Babies who have esophageal atresia with a connection to the windpipe will often experience acid reflux. To treat this, babies are given antacid medicine, as well as medicine that helps empty the stomach. The amount of medicine needed varies depending on the baby’s weight.
Surrounding the brain is cerebrospinal fluid, which serves to cushion the brain from impact. This fluid is constantly being produced and drained. A malfunction in the draining of cerebrospinal fluid results in hydrocephalus. The fluid buildup exerts pressure on the brain, leading to impaired brain function. Hydrocephalus can be caused by multiple birth defects. The most common birth defect that causes hydrocephalus in babies is aqueductal stenosis, where a blockage is formed in the cerebral aqueduct. This may be caused by the formation of tissue in the aqueduct, an infection, bleeding, or a tumor.

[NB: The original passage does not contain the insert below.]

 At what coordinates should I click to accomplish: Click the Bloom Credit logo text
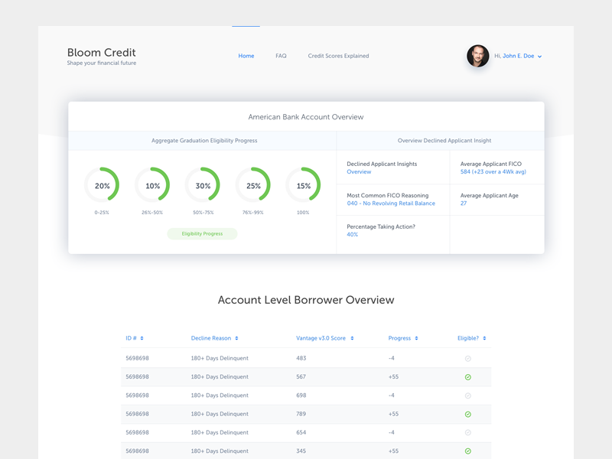101,53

Hydrocephalus can be found during the pregnancy with an ultrasound scan as early as 13 weeks. Detection is easier around weeks 20 to 24. The treatment method depends on the cause of the hydrocephalus. Normal delivery may be risky for babies with hydrocephalus. A cesarean section may be recommended for a safer delivery.
Once the baby is born, a shunt is surgically inserted into the baby’s brain. A shunt is a tube that drains the excess cerebrospinal fluid into other parts of the body, such as the heart or the abdomen. This will relieve the pressure on the brain and allow the excess cerebrospinal fluid to be absorbed into the bloodstream. This tube will often be replaced with longer tubing as the baby grows bigger.